Cumhuriyet Meclisi Ekonomi Maliye Bütçe ve Plan Komitesi, 44 Milyon 360 bin 900 TL olan Cumhurbaşkanlığı bütçesini ve 3 milyon 323 bin 400 TL’lik Ombudsman bütçesini oybirliği ile kabul etti.
Ekonomi, Maliye, Bütçe ve Plan Komitesi yarın Başbakanlık ile Bayındırlık ve Ulaştırma Bakanlığı bütçelerini ele alacak.
Cumhuriyet Meclisi Ekonomi Maliye Bütçe ve Plan Komitesi, öğlen verilen aranın ardından Cumhurbaşkanlığı bütçesini görüşmeyi sürdürdü.
Aranın ardından ilk sözü CTP Milletvekili Asım Akansoy aldı.
Akansoy, Cumhurbaşkanı’nın önemi ve değerinin tartışılır olmadığını ifade ederek, özellikle Kıbrıs sorununun çözümsüz kaldığı ve hayatı etkilediği bu günlerde Cumhurbaşkanlığı makamına sorumlu bir tavır içerisinde olunması gerektiğini belirtti.
Seçilen kişilerin, örtülü ödenek bütçesinin sorumsuzluğa partisel ve günlük siyasete yönlendirilmemesinin bilincinde olduğunu söyleyerek, bu konuda ülkeyi zor durumda bırakacak söylemlere girilmemesi gerektiğini vurguladı.
Örtülü ödeneğin tartışma konusu yapılmasını eleştirerek, senfoni orkestrasının güzide bir ekip haline geldiğini ve ambargoların delinmesi açısından da kültürel aktivitelerin önemli olduğuna değinen Akansoy, bu nedenlerle de bu kalemin olabildiğince arttırılması gerektiğini söyledi.
Akansoy, Kıbrıs Konusunda farlı görüşlerin olmasının normal olduğunu ancak Cumhurbaşkanlığının görevlerini zayıflatacak söylemlerin yapılmasını doğru bulmadığını belirterek, olaya toplumun kazanımları açısından bakılmasını doğru bulduğunu kaydetti.
19 Nisan 2010’da o zamanki Cumhurbaşkanı Derviş Eroğlu’nun Hürriyete, BM parametreleriyle devam edeceğini anlattığı demeçten alıntılar yaparak, kim kazanırsa kazansın BM parametreleri çerçevesinde davranmasının zorunlu olduğunu ifade eden Akansoy, geçmişten bugüne 50 yıldır federasyon görüşülüyor söylemini kabul etmelerinin mümkün olmadığını çünkü sadece Mehmet Ali Talat ve Mustafa Akıncı’nın bu konuda çalışma yaptığını savundu.
Akansoy, toplumun farklı kesimlerinin farklı ideolojileri savunmasının Cumhurbaşkanının elini zayıflatacağını yineleyerek, müzakere sürecinde neler konuşulduğunu kimsenin ayrıntılı bilmediğini ve bunun yanlış olduğunu söyledi.
Hükümet programında da yer alan işbirliği modeliyle ilgili yeterli bilgi olmadığını ve bunun altının doldurulması gereken bir söylem olduğunu savunan Akansoy, işbirliği diye bir model değil söylem olduğunu savundu.

* **Verilen talimat 1**: Kayıtlarda "bottom" kelimesinin geçtiği satırları say ve yalnızca bu sayıyı yaz. Büyük ve küçük harf ayrımı dikkate alınmalıdır.
Metin ile kayıtlar arasında herhangi bir bağlantı yoktur.

* **Kayıt alıntıları**:

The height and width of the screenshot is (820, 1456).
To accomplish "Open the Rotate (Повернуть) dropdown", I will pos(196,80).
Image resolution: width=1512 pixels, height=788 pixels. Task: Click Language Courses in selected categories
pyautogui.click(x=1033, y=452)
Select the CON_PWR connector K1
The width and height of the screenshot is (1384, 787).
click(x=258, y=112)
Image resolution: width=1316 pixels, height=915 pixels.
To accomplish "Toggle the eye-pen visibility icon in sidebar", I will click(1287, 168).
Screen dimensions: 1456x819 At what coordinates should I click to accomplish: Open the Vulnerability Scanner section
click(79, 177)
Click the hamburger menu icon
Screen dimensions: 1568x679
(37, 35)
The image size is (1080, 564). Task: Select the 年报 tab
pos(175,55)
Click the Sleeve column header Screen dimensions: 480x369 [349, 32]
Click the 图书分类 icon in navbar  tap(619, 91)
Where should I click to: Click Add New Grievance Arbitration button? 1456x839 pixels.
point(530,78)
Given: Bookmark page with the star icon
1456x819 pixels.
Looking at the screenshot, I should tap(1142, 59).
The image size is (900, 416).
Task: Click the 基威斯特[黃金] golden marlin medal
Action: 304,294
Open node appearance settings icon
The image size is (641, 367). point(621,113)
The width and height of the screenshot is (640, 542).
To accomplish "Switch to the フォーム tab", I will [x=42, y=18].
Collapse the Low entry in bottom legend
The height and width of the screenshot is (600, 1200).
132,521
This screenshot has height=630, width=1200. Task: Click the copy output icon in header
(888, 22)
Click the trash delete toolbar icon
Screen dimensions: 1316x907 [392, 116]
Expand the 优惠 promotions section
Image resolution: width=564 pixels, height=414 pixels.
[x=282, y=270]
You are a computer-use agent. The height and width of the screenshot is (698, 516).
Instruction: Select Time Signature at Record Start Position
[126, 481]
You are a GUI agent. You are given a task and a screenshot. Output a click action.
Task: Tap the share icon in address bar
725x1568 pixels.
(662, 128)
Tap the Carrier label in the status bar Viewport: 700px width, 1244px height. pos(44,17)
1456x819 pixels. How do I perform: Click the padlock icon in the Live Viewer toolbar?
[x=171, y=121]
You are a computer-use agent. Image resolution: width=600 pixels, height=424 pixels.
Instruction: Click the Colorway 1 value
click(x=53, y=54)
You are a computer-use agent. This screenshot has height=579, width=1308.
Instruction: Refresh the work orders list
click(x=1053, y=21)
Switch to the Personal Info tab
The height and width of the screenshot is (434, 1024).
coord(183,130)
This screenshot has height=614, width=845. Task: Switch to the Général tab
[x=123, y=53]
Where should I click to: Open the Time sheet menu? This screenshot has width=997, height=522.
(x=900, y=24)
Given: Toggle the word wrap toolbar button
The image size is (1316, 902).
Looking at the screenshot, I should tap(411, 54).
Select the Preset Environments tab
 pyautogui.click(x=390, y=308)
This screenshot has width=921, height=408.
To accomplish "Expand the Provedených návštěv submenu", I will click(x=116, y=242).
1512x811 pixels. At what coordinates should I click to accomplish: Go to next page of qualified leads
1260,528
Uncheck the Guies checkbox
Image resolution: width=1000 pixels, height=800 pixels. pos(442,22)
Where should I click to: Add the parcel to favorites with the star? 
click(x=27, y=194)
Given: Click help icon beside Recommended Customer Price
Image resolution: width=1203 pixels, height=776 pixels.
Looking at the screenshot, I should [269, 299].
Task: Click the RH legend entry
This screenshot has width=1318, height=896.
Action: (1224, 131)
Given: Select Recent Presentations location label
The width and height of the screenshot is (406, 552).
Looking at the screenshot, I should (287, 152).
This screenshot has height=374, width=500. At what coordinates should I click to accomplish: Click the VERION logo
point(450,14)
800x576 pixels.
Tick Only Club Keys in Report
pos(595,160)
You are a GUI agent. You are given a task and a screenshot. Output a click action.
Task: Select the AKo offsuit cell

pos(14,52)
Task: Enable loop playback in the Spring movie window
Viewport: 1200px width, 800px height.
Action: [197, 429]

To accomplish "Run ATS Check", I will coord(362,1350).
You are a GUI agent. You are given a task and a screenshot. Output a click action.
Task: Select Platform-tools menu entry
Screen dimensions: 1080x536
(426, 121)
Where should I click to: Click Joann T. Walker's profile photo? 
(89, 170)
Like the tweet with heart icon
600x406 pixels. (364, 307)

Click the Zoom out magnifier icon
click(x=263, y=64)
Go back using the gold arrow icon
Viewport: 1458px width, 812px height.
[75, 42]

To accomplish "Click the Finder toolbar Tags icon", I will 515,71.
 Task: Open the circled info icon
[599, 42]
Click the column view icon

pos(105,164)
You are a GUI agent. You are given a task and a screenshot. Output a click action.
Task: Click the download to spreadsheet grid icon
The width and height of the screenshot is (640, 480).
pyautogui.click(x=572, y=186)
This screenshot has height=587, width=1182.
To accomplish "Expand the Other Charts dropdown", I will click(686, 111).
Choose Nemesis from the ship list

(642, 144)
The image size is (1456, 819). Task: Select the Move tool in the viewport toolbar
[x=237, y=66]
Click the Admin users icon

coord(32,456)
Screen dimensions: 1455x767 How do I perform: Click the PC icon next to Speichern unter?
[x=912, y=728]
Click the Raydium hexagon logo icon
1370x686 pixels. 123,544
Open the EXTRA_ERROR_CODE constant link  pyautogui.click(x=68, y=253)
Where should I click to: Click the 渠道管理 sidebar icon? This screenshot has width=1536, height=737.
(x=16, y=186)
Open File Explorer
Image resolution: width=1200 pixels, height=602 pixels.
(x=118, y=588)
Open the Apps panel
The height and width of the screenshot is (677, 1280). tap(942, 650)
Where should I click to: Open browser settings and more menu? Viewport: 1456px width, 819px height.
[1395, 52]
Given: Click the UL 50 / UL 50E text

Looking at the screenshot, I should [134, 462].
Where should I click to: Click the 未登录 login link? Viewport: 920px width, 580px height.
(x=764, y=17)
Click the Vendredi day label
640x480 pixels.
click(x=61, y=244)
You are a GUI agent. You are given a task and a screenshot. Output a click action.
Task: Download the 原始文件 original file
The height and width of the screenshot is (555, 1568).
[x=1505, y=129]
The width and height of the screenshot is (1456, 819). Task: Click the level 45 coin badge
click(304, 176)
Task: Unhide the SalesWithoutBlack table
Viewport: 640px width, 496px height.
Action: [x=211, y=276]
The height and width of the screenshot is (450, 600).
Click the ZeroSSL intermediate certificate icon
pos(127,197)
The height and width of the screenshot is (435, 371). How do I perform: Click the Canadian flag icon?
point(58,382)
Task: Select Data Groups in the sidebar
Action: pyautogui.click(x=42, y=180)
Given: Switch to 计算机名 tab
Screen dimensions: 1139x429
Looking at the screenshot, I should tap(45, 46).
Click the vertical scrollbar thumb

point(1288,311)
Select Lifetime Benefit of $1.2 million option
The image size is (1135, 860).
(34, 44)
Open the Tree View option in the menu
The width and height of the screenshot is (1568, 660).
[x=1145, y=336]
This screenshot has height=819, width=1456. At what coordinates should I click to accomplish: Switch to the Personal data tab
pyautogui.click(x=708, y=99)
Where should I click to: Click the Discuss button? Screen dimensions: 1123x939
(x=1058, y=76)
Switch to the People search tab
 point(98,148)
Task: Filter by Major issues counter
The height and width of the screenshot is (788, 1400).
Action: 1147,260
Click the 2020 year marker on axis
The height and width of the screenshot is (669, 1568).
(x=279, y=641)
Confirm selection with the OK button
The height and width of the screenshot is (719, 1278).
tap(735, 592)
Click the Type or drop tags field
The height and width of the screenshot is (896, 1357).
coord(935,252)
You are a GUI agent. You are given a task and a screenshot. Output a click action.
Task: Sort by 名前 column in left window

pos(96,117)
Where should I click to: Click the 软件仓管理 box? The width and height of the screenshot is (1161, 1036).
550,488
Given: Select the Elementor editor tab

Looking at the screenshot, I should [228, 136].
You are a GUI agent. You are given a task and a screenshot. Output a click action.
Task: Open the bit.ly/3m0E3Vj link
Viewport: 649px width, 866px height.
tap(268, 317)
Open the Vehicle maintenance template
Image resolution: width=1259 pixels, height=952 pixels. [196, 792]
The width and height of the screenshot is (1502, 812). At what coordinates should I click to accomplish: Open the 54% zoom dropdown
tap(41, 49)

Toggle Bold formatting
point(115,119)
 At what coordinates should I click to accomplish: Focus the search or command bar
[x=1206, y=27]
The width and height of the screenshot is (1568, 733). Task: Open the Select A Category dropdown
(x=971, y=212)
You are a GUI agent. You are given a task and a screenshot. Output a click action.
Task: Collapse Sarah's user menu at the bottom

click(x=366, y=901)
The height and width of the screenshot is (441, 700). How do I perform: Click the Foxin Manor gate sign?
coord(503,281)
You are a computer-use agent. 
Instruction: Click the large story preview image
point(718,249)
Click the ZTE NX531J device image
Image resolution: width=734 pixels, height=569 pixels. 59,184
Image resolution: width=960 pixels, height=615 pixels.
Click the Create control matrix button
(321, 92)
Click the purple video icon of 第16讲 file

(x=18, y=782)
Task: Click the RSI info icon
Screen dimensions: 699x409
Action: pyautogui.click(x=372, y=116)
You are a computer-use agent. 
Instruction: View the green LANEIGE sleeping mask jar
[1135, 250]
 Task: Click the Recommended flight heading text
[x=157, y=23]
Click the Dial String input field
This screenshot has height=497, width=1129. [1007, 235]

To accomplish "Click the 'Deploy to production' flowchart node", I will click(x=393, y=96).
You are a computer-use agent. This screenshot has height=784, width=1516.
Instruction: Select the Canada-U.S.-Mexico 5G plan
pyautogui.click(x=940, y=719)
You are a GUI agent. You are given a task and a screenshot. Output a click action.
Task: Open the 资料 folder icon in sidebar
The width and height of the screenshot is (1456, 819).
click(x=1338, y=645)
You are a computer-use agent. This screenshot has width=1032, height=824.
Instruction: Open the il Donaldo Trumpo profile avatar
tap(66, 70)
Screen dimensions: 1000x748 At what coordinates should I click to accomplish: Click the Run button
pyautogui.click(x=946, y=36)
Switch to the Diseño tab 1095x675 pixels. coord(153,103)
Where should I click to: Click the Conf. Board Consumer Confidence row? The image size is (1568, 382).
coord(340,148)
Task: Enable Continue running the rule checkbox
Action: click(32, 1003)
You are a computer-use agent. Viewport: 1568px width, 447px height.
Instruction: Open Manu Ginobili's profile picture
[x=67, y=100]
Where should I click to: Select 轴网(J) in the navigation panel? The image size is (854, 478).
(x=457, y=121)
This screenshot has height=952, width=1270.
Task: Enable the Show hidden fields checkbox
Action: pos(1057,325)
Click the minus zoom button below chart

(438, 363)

* **Verilen talimat 2**: Komitede Cumhurbaşkanlığı bütçesinin görüşülmesini anlatan haberin sonraki kısmını, son cümlesinin ardından devam ederek yaz.

* **Görev yanıtı 1**: 2

* **Görev yanıtı 2**:
İlkesiz bir müzakere sürecinin bir yere gidemeyeceğini söyleyen Akansoy, kendilerinin önümüzdeki dönemde kim Cumhurbaşkanı olursa olsun sürdüreceği politikayla ilgili topluma ayrıntılı bilgi vermesi gerektiğini belirtti.
Akansoy, Gueteres çerçevesinin korkulacak bir belge olmadığını, sonuca gidebilmek için bir yöntem olduğunu ifade ederek, Gueteres çerçevesi hakkında ve çıkış süreciyle ilgili ayrıntılı bilgi verdi, niye kabul edildiğine değindi ve bunun sürdürülmesi gerektiğini anlattı.
Ülkenin güçlü bir dış siyasete ihtiyaç olduğunu ve dünyanın farklı yerlerindeki temsilciliklerin bu konuda neler yaptığını bilmek istediğini kendisinin bu konuda büyük çekinceleri olduğunu ifade eden Akansoy, ”Birbirimiz bu kadar yıpratma lüksümüz nerede “ diye sordu.
CTP Milletvekili Erkut Şahali de, bütçesi ilk konuşulan kurumun Cumhurbaşkanlığı olmasının tesadüf olmadığını belirterek, dünyaya açılan en nitelikli saygı gören tartışmasız en önemli kurumun Cumhurbaşkanlığı olduğunu kaydetti.
Kıbrıslı Türklerin dünyaya entegre olma isteğinde ısrarcı olması zorunluluğunu dile getiren Şahali, Cumhurbaşkanlığının her kanalda muhataplarını zorlamasının ve yan yana gelmesinin önemine değinerek “Akıncı’nın bu konuda düşük bir profil izlediğini” savundu.
Şahali 2.Cumhurbaşkanı Talat ile Akıncı’nın temaslarını kıyaslayarak, Akıncı’nın bu konularda son derece tutuk davrandığını savunarak kendisinin bunu yanlış bulduğunu söyledi.
Akıncı’nın siyasi sorumluluğuna uygun bir değerlendirmede bulunduğunu bu açıklamanın TC’de farklı noktalarda yorumlandığını ve maksadını aşan eleştirilerde bulunulduğunu belirten Şahali, gösterilen tavrın sahiplenilen bir cumhurbaşkanlığına işaret etmediğini kaydetti.
Şahali, Kıbrıs Konusunun tarihsel süreciyle ilgili bilgiler aktararak, federal çözümün yıllar sonra tüm tarafların üzerinde mutabakat sağladığı bir görüş olduğunu dile getirdi ve cumhurbaşkanlığının demokratik yollarla seçilmiş meşru bir makam olarak ülkedeki herkesin itibar ve saygısından daha önemli olduğunu ve kimin görev süresi olduğuyla alakalı olmadığını bu makamın sorgulanmasının yanlışlığına işaret etti.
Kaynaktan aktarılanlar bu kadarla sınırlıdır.